(Records excerpted from a collection)
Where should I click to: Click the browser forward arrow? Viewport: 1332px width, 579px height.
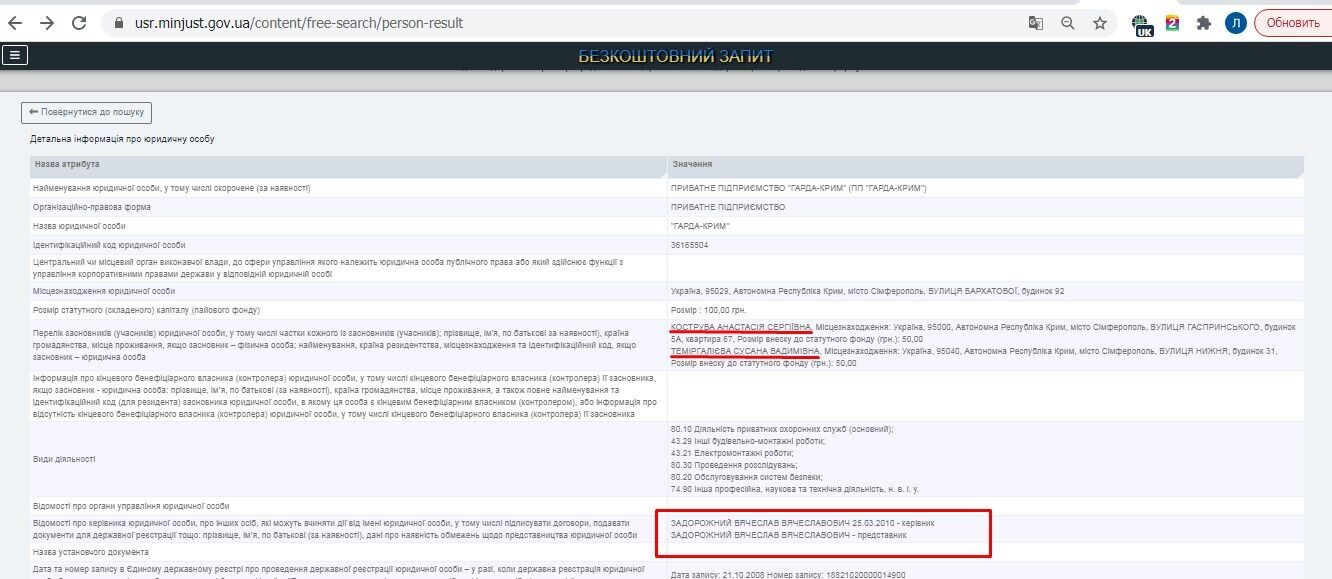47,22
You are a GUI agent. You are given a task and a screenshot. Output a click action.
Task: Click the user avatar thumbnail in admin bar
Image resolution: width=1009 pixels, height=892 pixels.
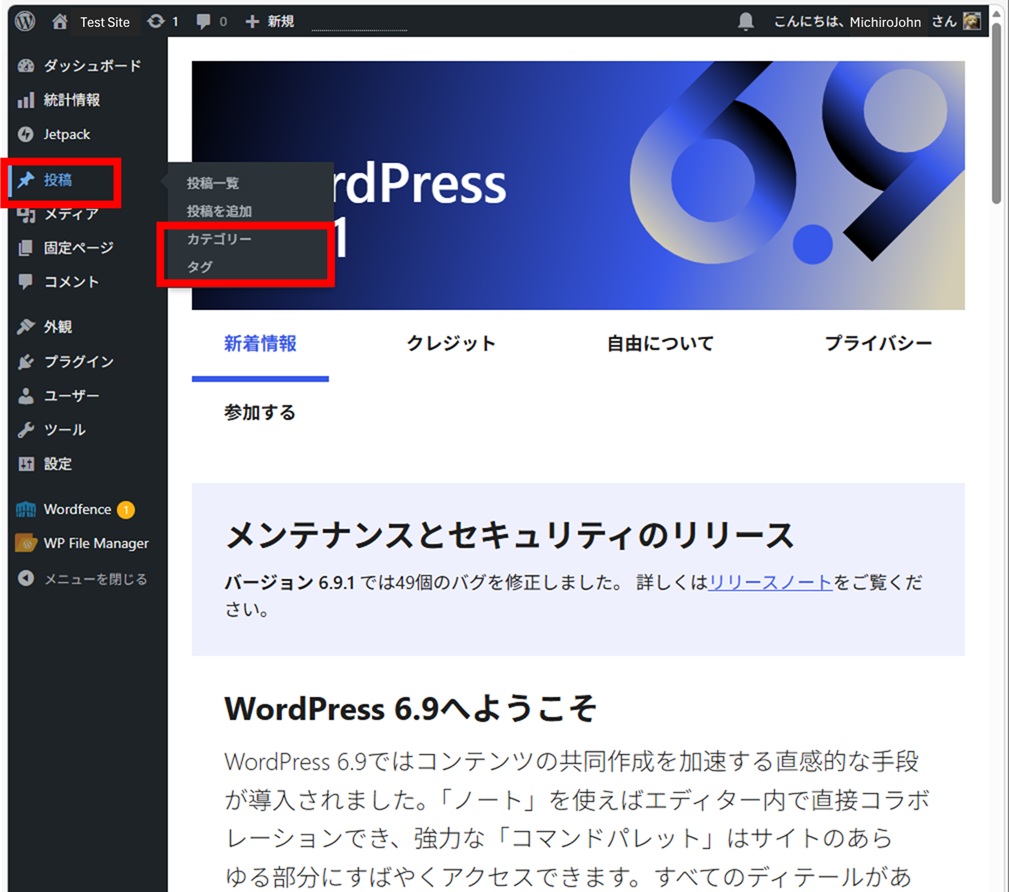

==

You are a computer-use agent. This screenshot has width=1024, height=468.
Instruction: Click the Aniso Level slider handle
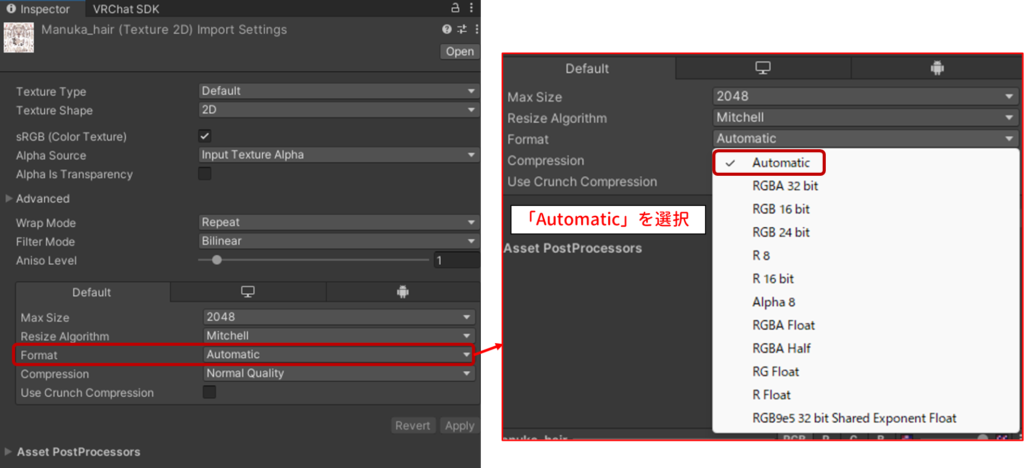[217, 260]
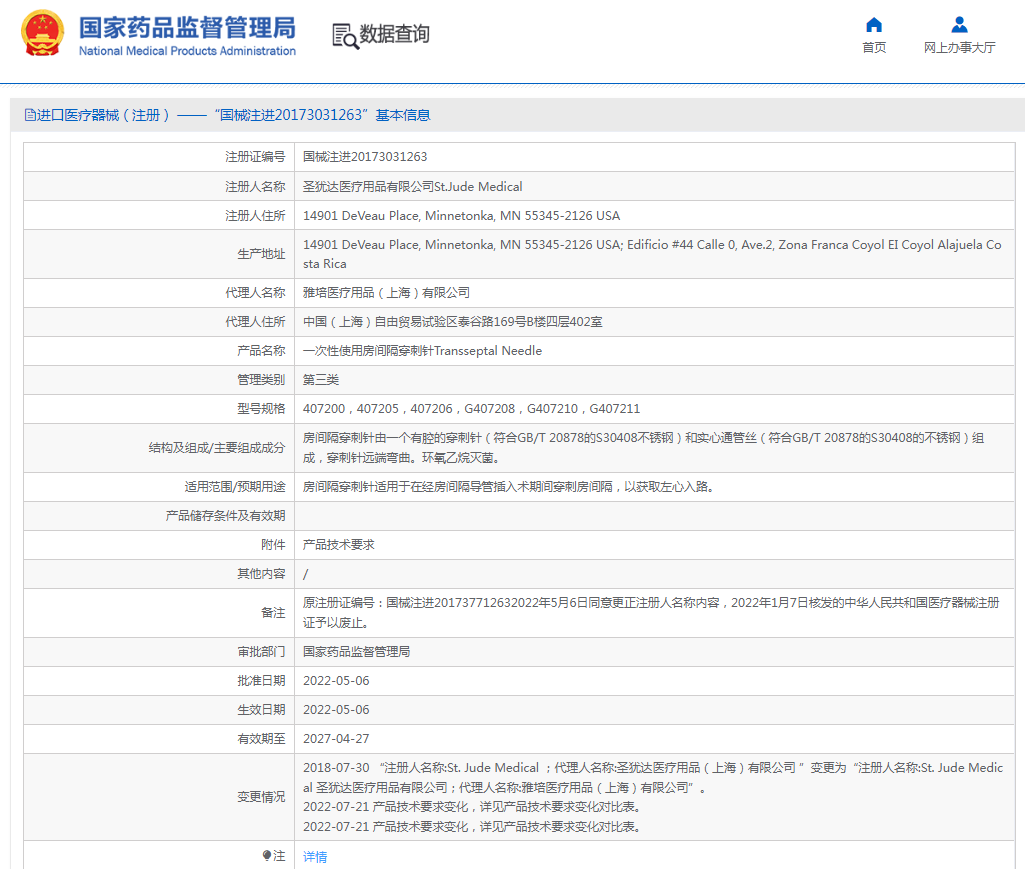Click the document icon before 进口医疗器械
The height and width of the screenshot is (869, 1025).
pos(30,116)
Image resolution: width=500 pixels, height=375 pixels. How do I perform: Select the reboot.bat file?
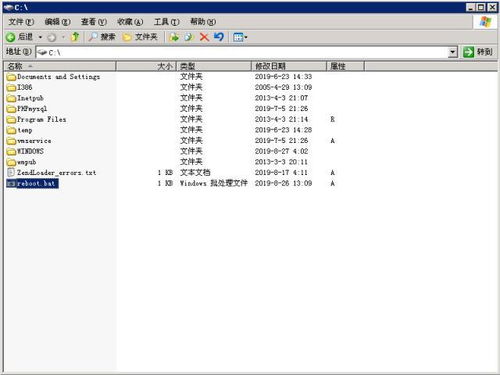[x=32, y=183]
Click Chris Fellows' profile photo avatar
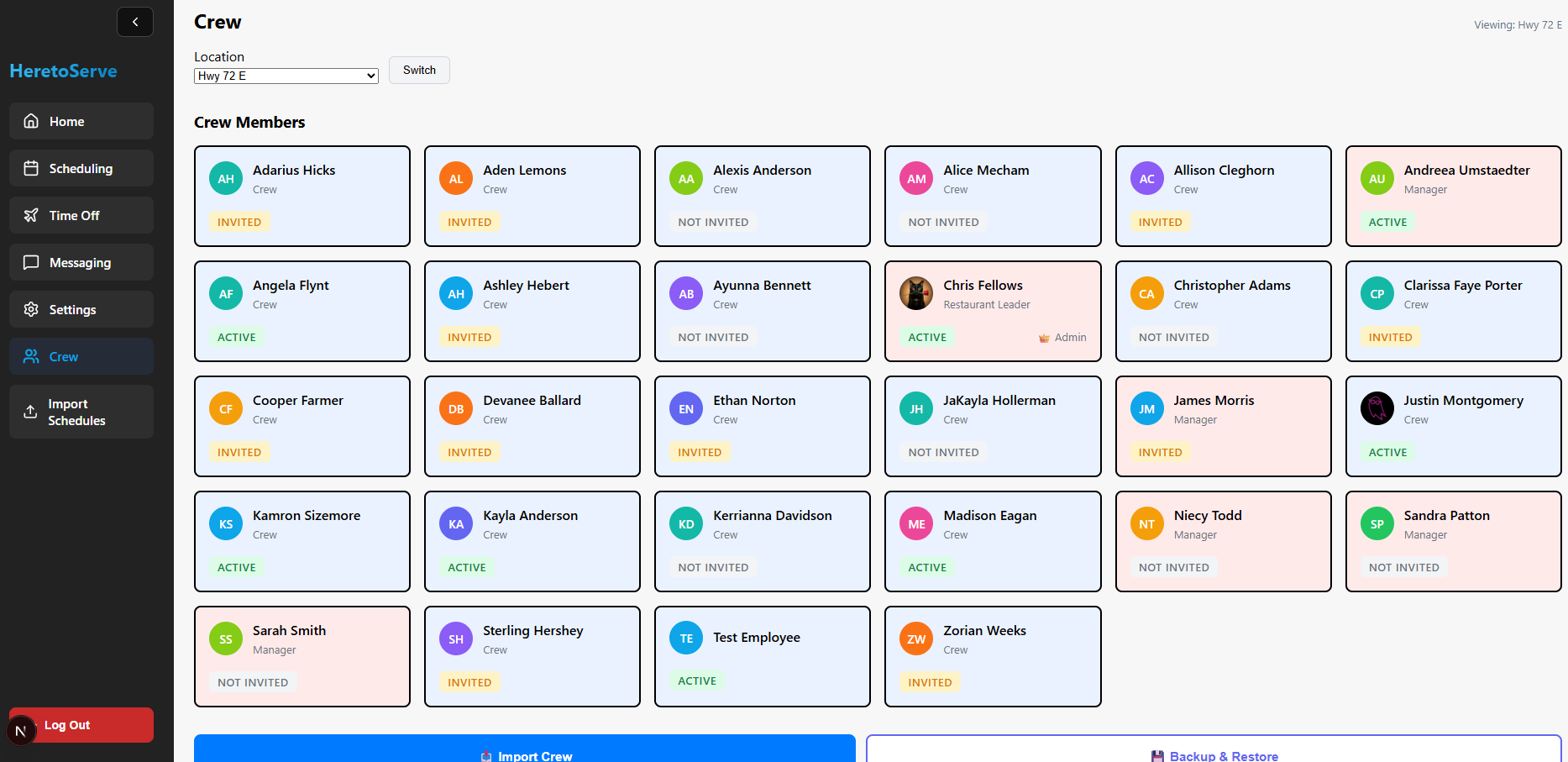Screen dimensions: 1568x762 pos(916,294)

...

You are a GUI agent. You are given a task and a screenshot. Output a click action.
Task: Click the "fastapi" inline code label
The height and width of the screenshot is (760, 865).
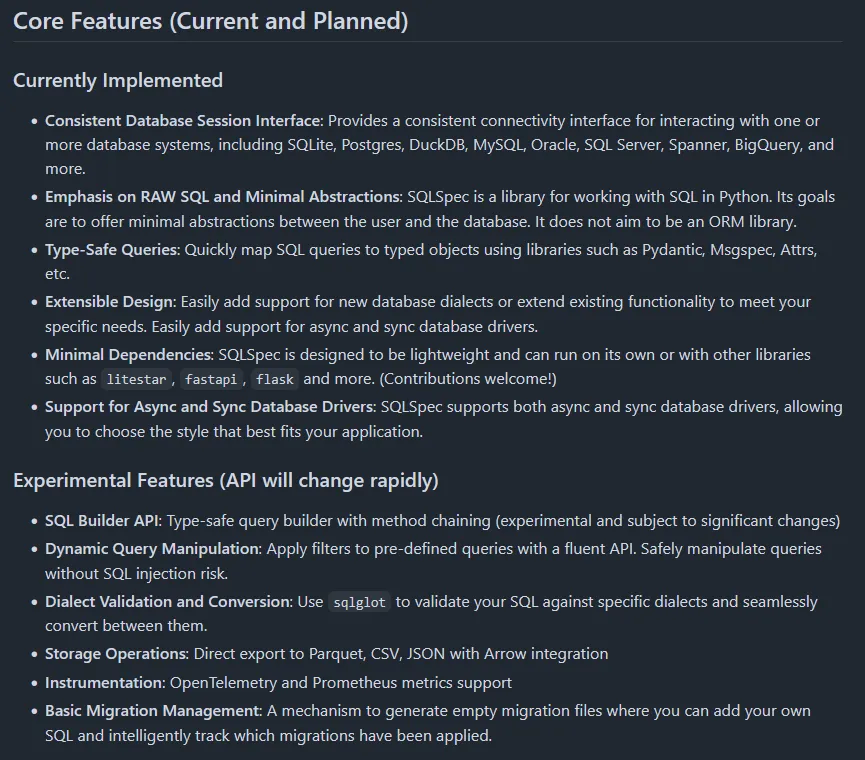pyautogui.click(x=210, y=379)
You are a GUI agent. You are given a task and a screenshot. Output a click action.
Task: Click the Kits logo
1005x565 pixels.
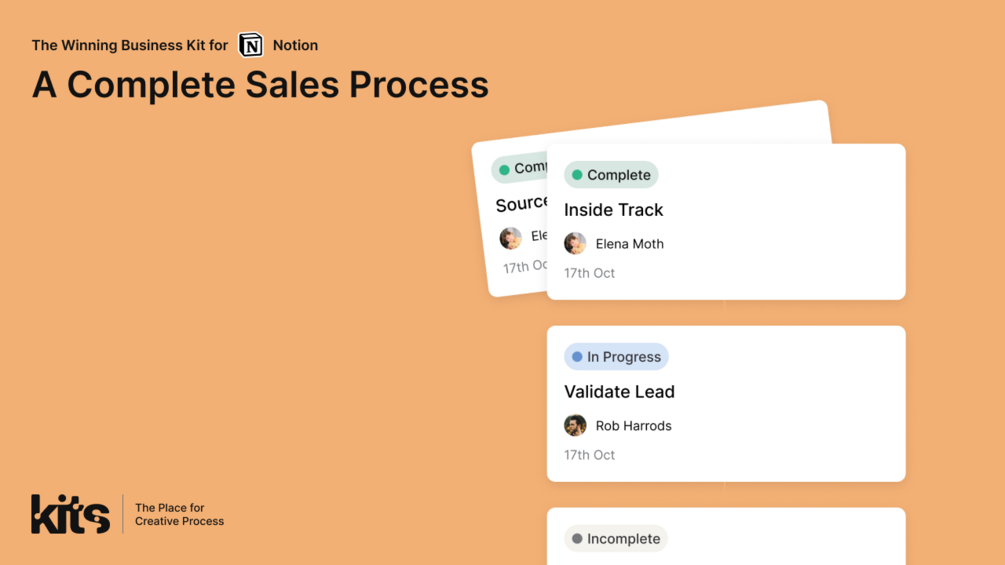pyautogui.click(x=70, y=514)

* _EXERCISE GOAL_: Only those lines of the entries above that run from the line containing "Task: Click the user" to the line containing "Image resolution: width=1009", both included, should be transcribed exactly.

* _WRITTEN SOLUTION_:
Task: Click the user avatar thumbnail in admin bar
Image resolution: width=1009 pixels, height=892 pixels.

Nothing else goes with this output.